But the PKK knows it does not have the strength to destroy the HDP, or take full control of the Kurdish independence movement. It also knows that when a longstanding grievance is resolved by political means the more radical elements gain more public support if they then join the political process. In Northern Ireland, for example, the moderate Republican and Unionist parties dominated their communities until peace was achieved, but then the more extreme parties displaced them as soon as they renounced violence, being seen as stronger voices for their people.
The PKK is also fighting ISIL in the hottest combat regions and is fundamentally opposed to it ideologically. It has more to gain by helping Turkey and the US defeat ISIL, in exchange for a Kurdish state at the end of it, than trying to overthrow a Turkish government which retains international support due to the country’s strategic location. A Kurdish state would be an appropriate thank you for the “moderate Kurdish” contribution to the war on terrorism, granted willingly and with public support, providing a get-out for all sides in that conflict.
Word on the street in Ankara is that the terrorist bombing was the work of the local special services, not ISIL, and probably acting with foreign support. In this view, its purpose was to rally the nation round Erdogan, the face of law and order. However, his refusal to make an official statement about the Ankara bombing for days suggests he has spurned the opportunity allegedly provided him.
Erdogan was elected on a platform of reviving the Golden Age, whenever that was, and making Turkey great again. But he is now putting at risk the economic strength and regional political clout which have become effective levers for doing just that. This is causing many to question his conduct over a number of other matters, which the general thrust of his policy and success enabled him to get away with before. With the idea of being imprisoned keeping him awake at night, Erdogan may well be tempted to resort to measures such as murdering his own citizens to maintain his hold on power, like many another isolated ruler before him.
Ivory towers
The embattled leader has tried to shore up his position by using another well-worn tactic of leaders under pressure – engaging in foreign diplomacy, which opposition groups can’t do, to show his superiority.
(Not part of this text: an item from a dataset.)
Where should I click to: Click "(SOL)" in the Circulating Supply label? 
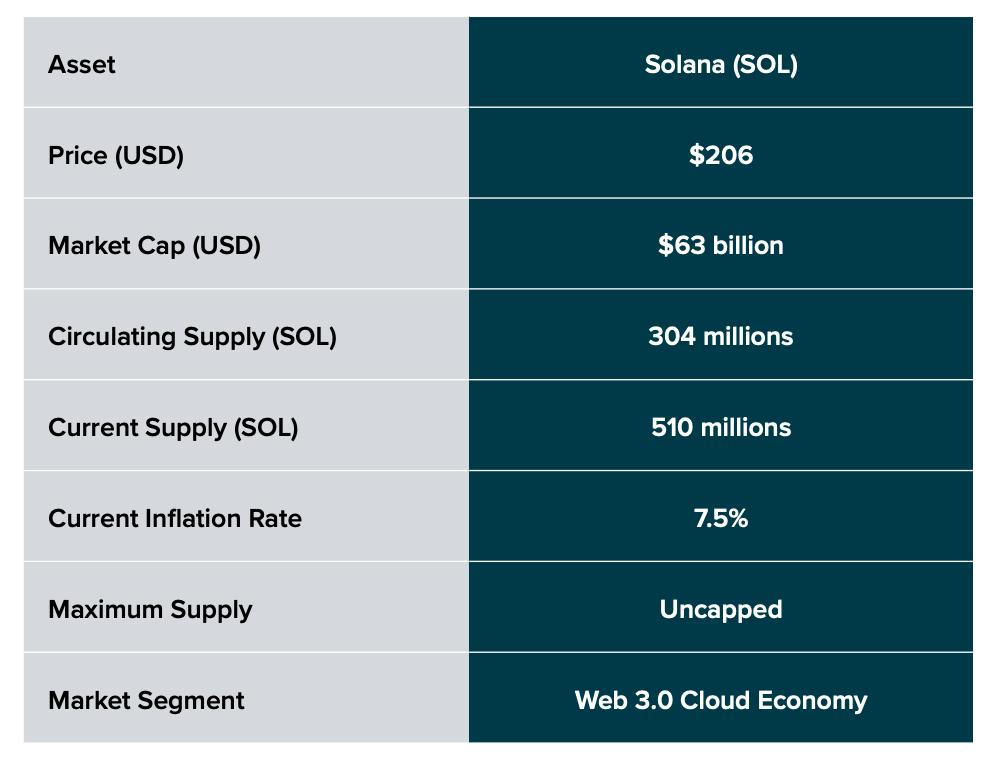point(304,337)
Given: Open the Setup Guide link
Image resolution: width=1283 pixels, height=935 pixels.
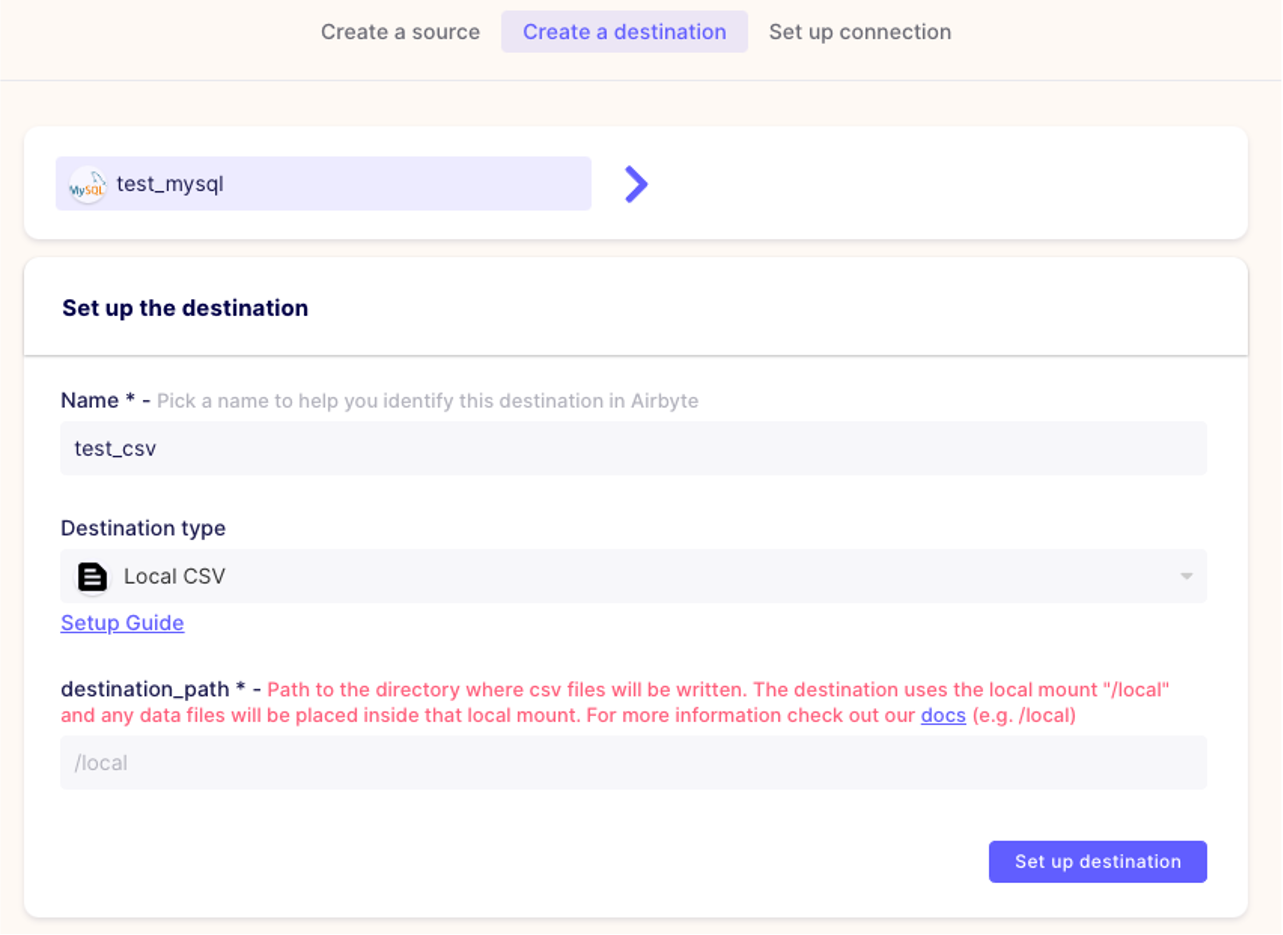Looking at the screenshot, I should tap(122, 623).
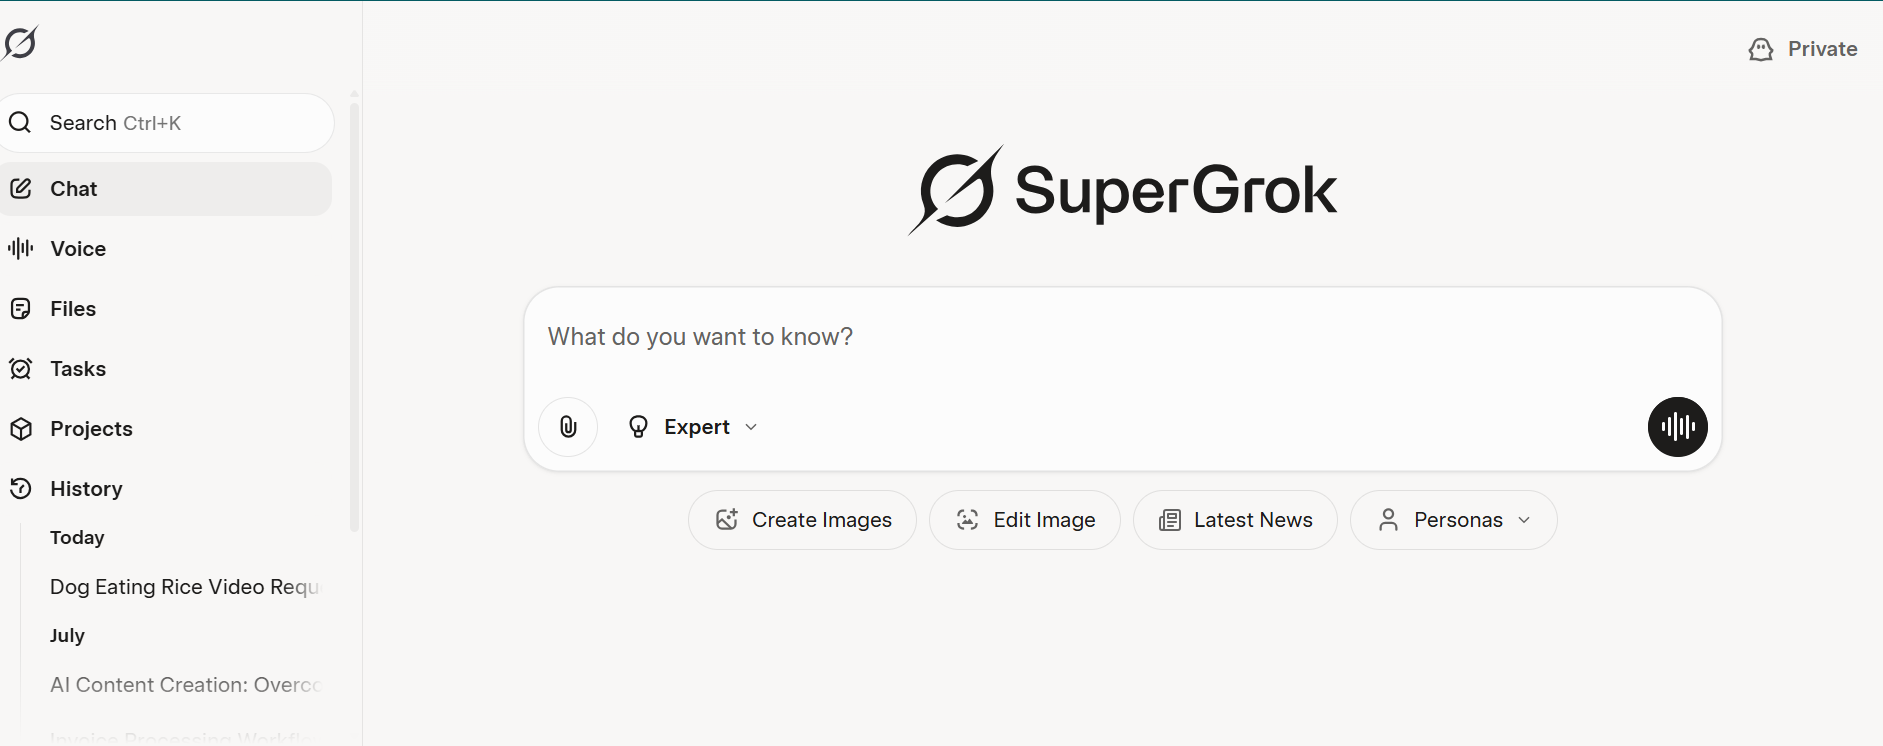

But when Angela Merkel – who despises him, and doesn’t try to hide the fact – visited Turkey for multilateral talks on immigration and stopping the flood of migrants to Europe, this was seen as nothing more than a political stunt, on her part as well as his, as she has no intention of pulling out of the wars which are creating these migrants.
Erdogan also piled more pressure on himself by his approach to the talks. He complained that the 3 billion EUR the EU has offered to help Turkey take tougher measures against immigration is much less than Turkey is spending on caring for refugees at present. However, it is widely known that Turkey is encouraging, not stopping, the flow of migrants to Europe so that they can be used as a political weapon whenever suitable. This demonstrates that, having failed to get into the EU by fair, diplomatic means, Erdogan is happy to resort to foul ones. It is this which forms the substance of the documents the Turkish parliament, and his colleagues, might now release.
Paper castles
As in Kazakhstan, governments can get away with a lot if their economies are booming. Its previous economic strength had encouraged Turkey to bid for regional leadership, which every country which has had an empire believes is theirs as of right. But now the Turkish currency is in deep crisis. Last May the official exchange rate was 3.5 Turkish Lira to the British Pound, but this August it was 4.7. This steep decline has made the TL the worst-performing currency in the emerging global economies, and is making entrepreneurs’ lives impossible.
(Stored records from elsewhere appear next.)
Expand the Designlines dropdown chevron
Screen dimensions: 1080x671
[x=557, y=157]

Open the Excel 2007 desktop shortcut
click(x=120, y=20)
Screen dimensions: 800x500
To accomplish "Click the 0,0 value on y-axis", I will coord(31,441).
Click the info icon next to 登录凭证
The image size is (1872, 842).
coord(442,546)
Turkey has few primary resources and suffers from a deep technological gap. Consequently, it cannot produce most of the components industry needs. These have to be imported, processed and then exported to pay for their importation, and with the local currency so weak it is very expensive and not competitive to do this. The new Russian sanctions will cause even more problems.
The high rate of inflation, apparently the product of heavy printing by the central bank, will soon make several businesses go bankrupt. Public debt is also rising, and is calculated in dollars, making Turkey very vulnerable to interest rate decisions made across the Atlantic. Far from being a regional leader, Turkey has become the modern financial world’s equivalent of a banana republic. Its current political position has been given it as a sop, to keep it onside until the time comes to pull the rug from under it.
Emperor’s new clothes
All this is laying bare the fact that it is time to “Talk Turkey” about Turkey. It has always been a US ally because of where it is, not for any other reason. The US doesn’t want it as a trusted ally, or really care about it.
Turkey is traditionally a foe of what is now the political West, which fought wars to liberate Europe from the Ottoman yoke and to keep modern Turkey from allying with Hitler in World War Two. It was made part of the West to stop the Communists, who had encircled it, getting their hands on its strategic ports.
But the West has never liked Turkey or what it does, despite its consistent praise of “improvements” in its continually vicious internal politics or its “support” of US ambitions. It’s not seen as a Western country but a military base in hostile territory, which the West has no choice but to indulge as far as possible.
This grudging indulgence has always been part of broader US calculations in the region. Several years ago Georgia was made the US forward operating base in the region partly because it wanted a way out of Turkey. Georgia isn’t big enough to play this role all the time, but its previous government was nasty enough to let the US do whatever it wanted, including murder, torture, training terrorists and manufacturing and exporting biological weapons, so that some of the reasons it needed Turkey no longer applied.
Now the US operation has moved to Ukraine, and a lot of the nasty Georgians with it. Ukraine does have the size, military capacity and strategic location to replace Turkey to a large degree. At this stage there are still too many vested interests for the US to just walk away from Turkey. But with everybody else also wanting out, how long will Erdogan be able to bank on this remaining truth?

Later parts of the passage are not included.